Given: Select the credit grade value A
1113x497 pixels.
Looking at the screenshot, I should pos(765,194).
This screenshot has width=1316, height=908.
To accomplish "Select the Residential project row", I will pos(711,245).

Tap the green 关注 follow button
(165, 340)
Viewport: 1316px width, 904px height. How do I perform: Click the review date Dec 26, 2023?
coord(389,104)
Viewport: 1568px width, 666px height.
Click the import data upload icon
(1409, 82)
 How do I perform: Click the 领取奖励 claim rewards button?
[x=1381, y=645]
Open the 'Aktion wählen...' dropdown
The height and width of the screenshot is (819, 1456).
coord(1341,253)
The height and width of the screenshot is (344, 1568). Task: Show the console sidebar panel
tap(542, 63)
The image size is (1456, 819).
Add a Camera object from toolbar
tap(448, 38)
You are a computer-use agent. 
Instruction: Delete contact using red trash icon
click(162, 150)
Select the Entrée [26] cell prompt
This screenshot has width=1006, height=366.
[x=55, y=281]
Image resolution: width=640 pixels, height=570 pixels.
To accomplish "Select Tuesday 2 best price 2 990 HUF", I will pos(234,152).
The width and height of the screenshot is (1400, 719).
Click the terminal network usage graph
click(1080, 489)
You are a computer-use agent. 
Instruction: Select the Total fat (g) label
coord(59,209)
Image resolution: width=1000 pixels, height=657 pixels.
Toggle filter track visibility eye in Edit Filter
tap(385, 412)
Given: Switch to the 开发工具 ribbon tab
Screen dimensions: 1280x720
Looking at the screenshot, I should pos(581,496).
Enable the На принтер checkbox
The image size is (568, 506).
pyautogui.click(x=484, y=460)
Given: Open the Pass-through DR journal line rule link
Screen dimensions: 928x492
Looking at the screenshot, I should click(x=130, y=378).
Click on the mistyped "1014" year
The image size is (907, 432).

..........

Exercise
Can you write out all of the records above verbatim, line for line?

Output
Given: Select the credit grade value A
1113x497 pixels.
Looking at the screenshot, I should pos(765,194).
This screenshot has width=1316, height=908.
To accomplish "Select the Residential project row", I will pos(711,245).

Tap the green 关注 follow button
(165, 340)
Viewport: 1316px width, 904px height. How do I perform: Click the review date Dec 26, 2023?
coord(389,104)
Viewport: 1568px width, 666px height.
Click the import data upload icon
(1409, 82)
 How do I perform: Click the 领取奖励 claim rewards button?
[x=1381, y=645]
Open the 'Aktion wählen...' dropdown
The height and width of the screenshot is (819, 1456).
coord(1341,253)
The height and width of the screenshot is (344, 1568). Task: Show the console sidebar panel
tap(542, 63)
The image size is (1456, 819).
Add a Camera object from toolbar
tap(448, 38)
You are a computer-use agent. 
Instruction: Delete contact using red trash icon
click(162, 150)
Select the Entrée [26] cell prompt
This screenshot has width=1006, height=366.
[x=55, y=281]
Image resolution: width=640 pixels, height=570 pixels.
To accomplish "Select Tuesday 2 best price 2 990 HUF", I will pos(234,152).
The width and height of the screenshot is (1400, 719).
Click the terminal network usage graph
click(1080, 489)
You are a computer-use agent. 
Instruction: Select the Total fat (g) label
coord(59,209)
Image resolution: width=1000 pixels, height=657 pixels.
Toggle filter track visibility eye in Edit Filter
tap(385, 412)
Given: Switch to the 开发工具 ribbon tab
Screen dimensions: 1280x720
Looking at the screenshot, I should pos(581,496).
Enable the На принтер checkbox
The image size is (568, 506).
pyautogui.click(x=484, y=460)
Given: Open the Pass-through DR journal line rule link
Screen dimensions: 928x492
Looking at the screenshot, I should click(x=130, y=378).
Click on the mistyped "1014" year
The image size is (907, 432).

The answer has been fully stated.